Assignment 1 -
Copy out the passage from the YouTube and Instagram guide starting with "Separate recording from" and going on through "off your plate.", swapping "busy founders" for "busy consultants".
Assignment 2 -
In one to three sentences, explain why most founders stall, according to the YouTube and Instagram guide.

Reading text -
===============

Guide · YouTube + Instagram

Grow on YouTube and Instagram without editing yourself.

Menno Kater Menno Kater · 29 June 2026 · 6 min read
TL;DR

Separate recording from editing and distribution. Spend about an hour a month on camera, then have a team or system turn that footage into long-form video for YouTube and short clips for Instagram, and publish on a schedule. You stay the face; you never open a timeline. That split is how busy founders grow on both platforms without it eating their week, and why editing is the first thing to take off your plate.

The shift: recording is not editing

Most founders stall because they bundle two jobs into one. Recording is a founder job, nobody else can be you on camera. Editing, repurposing and posting are not. When you treat them as one task, the editing backlog kills the recording habit, and the channel dies of friction, not lack of ideas. Pull them apart and the part only you can do shrinks to about an hour a month.

The one-hour-a-month input

Your entire job becomes raw input. Talking-head clips on a topic you know cold, or voice notes you record between meetings. An hour of you talking is enough raw material for a month of content if it gets cut well. You are not writing scripts, building thumbnails or fighting a timeline. You show up, you talk, you are done.

===============

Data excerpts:
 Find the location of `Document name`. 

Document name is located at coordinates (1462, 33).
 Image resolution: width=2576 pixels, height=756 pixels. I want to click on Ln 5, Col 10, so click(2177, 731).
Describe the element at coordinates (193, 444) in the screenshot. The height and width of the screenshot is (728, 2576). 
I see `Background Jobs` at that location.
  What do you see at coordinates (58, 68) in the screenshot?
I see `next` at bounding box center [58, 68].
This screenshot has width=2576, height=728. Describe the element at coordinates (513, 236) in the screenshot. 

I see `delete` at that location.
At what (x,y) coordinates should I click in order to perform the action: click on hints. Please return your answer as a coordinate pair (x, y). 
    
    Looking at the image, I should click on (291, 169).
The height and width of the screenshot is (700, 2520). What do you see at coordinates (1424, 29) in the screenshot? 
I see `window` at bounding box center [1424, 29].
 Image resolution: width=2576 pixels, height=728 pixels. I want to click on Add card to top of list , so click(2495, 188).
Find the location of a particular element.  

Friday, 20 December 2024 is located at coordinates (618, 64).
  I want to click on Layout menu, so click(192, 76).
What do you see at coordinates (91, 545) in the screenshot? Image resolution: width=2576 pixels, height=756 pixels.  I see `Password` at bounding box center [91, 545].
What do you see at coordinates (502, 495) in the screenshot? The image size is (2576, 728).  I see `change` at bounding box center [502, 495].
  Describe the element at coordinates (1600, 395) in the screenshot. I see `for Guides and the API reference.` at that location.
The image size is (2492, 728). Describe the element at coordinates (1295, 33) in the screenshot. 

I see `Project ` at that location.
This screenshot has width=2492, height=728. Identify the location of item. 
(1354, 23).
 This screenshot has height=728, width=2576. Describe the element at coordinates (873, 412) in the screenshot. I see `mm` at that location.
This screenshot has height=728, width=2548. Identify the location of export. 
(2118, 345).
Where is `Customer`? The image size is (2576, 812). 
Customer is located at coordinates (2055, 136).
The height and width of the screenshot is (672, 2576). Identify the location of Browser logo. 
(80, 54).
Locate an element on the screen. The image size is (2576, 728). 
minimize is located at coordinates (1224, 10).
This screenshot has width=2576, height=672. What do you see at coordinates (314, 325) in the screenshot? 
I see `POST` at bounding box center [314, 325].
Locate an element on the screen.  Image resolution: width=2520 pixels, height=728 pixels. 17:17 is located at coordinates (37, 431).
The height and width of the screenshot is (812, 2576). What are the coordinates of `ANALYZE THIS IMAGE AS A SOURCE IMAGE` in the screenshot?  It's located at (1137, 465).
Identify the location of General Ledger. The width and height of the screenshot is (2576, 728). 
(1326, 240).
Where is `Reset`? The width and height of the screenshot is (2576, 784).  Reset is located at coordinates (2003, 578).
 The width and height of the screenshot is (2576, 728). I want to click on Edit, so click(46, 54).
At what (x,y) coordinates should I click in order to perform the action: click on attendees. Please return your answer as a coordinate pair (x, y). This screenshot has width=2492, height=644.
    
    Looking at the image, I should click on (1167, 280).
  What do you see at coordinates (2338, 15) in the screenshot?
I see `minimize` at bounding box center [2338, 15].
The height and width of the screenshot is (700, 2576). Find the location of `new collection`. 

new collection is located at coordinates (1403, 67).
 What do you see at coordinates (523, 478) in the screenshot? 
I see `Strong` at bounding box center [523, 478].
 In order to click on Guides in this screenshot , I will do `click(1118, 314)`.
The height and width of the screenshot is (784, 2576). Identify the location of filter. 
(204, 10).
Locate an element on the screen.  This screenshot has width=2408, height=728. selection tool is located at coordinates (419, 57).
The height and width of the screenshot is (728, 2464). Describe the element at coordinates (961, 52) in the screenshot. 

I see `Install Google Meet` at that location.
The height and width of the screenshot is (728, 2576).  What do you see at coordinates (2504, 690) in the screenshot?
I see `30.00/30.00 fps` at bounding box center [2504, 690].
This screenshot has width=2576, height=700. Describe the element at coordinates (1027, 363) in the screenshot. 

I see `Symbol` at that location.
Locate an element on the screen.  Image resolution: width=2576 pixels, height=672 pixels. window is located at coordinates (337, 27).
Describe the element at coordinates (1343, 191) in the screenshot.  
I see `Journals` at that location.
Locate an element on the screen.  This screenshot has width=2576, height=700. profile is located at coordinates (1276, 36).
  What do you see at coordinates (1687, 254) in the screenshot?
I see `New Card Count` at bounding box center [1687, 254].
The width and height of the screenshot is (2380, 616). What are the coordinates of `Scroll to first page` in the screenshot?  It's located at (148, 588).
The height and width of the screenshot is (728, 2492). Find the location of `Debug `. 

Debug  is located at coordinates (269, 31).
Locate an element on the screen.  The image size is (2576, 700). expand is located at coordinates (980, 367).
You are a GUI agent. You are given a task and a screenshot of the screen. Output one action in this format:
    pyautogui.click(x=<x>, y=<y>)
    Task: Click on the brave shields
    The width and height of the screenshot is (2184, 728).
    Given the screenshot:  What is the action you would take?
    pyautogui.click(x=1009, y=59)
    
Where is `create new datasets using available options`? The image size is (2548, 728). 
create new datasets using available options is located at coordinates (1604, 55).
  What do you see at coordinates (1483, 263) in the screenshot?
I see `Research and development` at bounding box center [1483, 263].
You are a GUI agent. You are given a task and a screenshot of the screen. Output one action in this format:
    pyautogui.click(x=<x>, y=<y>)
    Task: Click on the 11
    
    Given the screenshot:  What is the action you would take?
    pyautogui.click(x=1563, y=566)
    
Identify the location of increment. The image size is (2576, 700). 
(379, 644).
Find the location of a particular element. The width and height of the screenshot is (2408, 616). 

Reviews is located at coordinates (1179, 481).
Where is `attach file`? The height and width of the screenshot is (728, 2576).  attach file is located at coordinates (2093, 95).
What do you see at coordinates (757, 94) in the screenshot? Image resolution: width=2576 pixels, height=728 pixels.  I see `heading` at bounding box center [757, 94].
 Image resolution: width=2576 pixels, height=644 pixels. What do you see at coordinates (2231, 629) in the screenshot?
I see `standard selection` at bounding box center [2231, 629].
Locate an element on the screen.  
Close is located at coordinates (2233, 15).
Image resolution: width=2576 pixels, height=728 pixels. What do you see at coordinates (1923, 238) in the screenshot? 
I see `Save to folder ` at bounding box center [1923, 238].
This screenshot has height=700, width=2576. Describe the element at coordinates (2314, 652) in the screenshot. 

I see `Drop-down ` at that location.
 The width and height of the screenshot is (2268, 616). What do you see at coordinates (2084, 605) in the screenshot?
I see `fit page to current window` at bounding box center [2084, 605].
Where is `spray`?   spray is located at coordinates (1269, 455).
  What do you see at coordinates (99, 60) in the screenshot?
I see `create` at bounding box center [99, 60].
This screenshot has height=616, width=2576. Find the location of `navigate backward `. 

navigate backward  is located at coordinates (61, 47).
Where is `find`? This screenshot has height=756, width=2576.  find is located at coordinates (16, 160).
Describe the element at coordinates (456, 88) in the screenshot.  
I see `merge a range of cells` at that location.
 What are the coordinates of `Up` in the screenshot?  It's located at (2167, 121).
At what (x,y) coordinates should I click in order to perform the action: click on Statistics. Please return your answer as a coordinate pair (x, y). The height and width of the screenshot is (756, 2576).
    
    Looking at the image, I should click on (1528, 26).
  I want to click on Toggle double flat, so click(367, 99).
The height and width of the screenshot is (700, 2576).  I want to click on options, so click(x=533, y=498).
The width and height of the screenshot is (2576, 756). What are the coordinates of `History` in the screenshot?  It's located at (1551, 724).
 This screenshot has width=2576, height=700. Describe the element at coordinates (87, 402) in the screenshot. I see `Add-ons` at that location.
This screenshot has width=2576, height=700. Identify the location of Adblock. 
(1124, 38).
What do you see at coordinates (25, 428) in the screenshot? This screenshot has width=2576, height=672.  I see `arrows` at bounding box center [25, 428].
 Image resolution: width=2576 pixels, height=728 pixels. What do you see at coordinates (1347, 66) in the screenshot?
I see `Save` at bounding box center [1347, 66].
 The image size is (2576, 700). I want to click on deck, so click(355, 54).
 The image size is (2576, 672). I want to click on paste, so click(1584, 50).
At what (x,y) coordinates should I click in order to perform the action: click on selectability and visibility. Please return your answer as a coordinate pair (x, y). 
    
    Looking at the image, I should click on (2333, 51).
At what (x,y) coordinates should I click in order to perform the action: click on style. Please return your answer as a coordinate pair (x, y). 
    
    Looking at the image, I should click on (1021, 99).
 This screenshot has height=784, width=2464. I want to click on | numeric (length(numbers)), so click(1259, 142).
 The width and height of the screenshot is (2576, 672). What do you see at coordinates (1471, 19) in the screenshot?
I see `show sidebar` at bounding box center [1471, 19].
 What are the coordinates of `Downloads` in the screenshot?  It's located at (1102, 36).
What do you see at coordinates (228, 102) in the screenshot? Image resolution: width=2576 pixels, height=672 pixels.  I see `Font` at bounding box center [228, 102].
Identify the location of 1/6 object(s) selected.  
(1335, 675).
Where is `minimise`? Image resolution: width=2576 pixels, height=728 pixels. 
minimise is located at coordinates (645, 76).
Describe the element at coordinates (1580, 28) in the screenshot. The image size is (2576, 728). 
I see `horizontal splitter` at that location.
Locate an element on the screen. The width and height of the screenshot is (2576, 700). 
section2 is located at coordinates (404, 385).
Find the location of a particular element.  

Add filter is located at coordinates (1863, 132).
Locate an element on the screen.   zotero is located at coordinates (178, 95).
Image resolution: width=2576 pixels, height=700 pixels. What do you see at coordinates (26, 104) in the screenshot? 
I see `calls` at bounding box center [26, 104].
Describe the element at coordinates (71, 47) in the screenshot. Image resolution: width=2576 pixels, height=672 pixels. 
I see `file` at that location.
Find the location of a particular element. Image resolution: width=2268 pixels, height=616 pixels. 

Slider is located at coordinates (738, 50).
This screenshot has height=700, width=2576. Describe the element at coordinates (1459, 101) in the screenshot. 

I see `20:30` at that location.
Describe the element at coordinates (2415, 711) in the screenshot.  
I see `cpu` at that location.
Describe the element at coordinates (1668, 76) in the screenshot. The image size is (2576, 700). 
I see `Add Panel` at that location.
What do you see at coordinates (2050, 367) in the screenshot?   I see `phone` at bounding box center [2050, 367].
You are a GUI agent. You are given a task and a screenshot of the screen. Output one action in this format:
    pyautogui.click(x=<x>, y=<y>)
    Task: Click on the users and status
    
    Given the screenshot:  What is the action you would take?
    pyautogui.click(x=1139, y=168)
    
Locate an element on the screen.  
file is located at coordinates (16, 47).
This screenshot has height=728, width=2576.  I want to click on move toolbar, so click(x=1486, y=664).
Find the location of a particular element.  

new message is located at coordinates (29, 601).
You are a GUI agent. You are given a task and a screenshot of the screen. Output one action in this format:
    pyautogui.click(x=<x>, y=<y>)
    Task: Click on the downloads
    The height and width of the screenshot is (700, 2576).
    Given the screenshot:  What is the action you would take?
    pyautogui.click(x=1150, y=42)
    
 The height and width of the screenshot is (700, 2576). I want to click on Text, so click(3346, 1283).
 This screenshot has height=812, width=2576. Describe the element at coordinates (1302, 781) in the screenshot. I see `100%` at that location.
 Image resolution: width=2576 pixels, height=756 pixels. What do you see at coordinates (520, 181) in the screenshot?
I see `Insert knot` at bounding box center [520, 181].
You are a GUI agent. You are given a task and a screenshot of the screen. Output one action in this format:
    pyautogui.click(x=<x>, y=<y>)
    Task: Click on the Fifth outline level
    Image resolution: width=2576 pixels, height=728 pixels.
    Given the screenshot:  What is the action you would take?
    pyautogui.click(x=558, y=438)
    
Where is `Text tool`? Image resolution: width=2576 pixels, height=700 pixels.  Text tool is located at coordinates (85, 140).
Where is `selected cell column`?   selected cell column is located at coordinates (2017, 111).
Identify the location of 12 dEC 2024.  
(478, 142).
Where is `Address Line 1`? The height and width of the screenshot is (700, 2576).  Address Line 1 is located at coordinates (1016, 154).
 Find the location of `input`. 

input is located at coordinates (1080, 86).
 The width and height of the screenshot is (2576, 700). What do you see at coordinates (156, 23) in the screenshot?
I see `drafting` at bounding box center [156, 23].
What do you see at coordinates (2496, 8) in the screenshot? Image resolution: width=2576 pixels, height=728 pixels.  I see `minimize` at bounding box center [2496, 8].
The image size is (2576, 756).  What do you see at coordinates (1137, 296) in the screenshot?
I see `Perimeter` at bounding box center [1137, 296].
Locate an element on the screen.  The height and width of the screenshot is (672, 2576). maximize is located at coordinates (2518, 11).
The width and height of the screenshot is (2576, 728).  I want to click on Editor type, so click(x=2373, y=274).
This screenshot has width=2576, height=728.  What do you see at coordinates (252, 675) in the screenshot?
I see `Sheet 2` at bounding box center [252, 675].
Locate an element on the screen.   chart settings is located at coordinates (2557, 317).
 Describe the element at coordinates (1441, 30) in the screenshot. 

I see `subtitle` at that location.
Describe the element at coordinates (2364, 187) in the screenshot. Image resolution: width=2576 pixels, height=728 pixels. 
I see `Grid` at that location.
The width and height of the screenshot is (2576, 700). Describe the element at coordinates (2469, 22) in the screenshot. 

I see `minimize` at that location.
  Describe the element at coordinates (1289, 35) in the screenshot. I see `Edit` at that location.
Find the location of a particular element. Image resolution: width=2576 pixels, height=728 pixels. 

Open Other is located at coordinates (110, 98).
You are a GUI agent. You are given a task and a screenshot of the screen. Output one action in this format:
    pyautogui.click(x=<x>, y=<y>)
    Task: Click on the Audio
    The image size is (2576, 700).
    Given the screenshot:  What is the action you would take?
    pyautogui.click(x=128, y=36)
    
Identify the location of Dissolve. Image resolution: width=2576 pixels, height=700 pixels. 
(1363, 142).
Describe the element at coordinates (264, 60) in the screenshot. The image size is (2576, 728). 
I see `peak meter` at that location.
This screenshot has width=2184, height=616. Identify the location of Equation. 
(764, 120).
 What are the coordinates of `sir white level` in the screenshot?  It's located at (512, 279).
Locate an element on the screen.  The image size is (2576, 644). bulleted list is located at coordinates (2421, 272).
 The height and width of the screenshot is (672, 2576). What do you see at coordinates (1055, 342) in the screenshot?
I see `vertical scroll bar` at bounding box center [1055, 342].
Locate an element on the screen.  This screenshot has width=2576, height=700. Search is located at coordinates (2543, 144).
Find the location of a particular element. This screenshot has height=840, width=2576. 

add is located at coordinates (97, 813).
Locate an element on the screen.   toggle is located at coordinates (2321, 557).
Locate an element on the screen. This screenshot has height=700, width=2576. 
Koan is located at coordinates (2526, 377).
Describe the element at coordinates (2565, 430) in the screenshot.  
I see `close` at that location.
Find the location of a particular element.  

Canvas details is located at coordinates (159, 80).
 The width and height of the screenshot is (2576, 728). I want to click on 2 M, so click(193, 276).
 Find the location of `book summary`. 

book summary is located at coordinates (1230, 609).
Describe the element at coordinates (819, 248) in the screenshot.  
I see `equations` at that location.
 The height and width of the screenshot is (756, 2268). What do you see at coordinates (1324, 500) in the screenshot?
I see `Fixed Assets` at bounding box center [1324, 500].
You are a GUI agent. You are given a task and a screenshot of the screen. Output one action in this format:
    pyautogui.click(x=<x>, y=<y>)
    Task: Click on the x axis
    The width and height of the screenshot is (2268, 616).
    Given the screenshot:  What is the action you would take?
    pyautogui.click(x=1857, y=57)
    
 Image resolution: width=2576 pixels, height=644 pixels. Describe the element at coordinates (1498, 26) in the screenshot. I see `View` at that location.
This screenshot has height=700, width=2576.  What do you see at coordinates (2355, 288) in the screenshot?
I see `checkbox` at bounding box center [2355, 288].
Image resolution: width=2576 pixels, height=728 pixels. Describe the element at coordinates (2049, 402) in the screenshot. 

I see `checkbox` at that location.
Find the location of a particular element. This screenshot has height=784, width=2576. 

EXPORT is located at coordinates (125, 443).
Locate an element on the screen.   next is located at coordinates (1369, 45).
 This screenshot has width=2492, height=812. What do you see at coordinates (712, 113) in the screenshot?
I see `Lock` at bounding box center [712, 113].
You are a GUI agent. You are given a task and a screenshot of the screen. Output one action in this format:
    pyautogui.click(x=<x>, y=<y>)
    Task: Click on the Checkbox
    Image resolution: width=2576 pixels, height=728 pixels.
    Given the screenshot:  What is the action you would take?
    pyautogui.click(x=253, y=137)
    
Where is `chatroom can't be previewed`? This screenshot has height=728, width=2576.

===============

Written response 1 -
Separate recording from editing and distribution. Spend about an hour a month on camera, then have a team or system turn that footage into long-form video for YouTube and short clips for Instagram, and publish on a schedule. You stay the face; you never open a timeline. That split is how busy consultants grow on both platforms without it eating their week, and why editing is the first thing to take off your plate.

Written response 2 -
They bundle recording and editing into one job. When the two are treated as one task, the editing backlog kills the recording habit, and the channel dies of friction rather than lack of ideas.